NOTE - Splunk version 4.x reached its End of Life on October 1, 2013. Please see the migration information.

This documentation does not apply to the most recent version of Splunk. Click here for the latest version.

Functions for eval and where

These are functions that you can use with the eval and where commands and as part of eval expressions.

Note: The time functions, strptime(), strftime(), and relative_time(), don't work with multivalue fields.

Function Description Example(s)
abs(X) This function takes a number X and returns its absolute value. This example returns the absnum, whose values are the absolute values of the numeric field number:

... | eval absnum=abs(number)

case(X,"Y",...) This function takes pairs of arguments X and Y. X arguments are Boolean expressions that, when evaluated to TRUE, return the corresponding Y argument. The function defaults to NULL if none are true. This example returns descriptions for the corresponding http status code:

... | eval description=case(error == 404, "Not found", error == 500, "Internal Server Error", error == 200, "OK")

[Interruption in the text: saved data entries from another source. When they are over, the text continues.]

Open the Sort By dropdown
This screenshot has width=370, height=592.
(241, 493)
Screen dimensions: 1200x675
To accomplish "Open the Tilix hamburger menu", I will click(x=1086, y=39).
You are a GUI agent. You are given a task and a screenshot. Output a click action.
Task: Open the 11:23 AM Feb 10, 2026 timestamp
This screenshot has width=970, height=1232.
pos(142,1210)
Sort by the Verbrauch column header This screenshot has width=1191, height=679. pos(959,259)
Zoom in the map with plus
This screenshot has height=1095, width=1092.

ceil(X), ceiling(X) This function returns the ceiling of a number X. This example returns n=2:

... | eval n=ceil(1.9)

cidrmatch("X",Y) This function identifies IP addresses that belong to a particular subnet. The function uses two arguments: the first is the CIDR subnet, which is contained in quotes; the second is the IP address to match, which may be values in a field. This example returns a field, addy, whose values are the IP addresses in the field ip that match the subnet:

... | eval addy=cidrmatch("123.132.32.0/25",ip)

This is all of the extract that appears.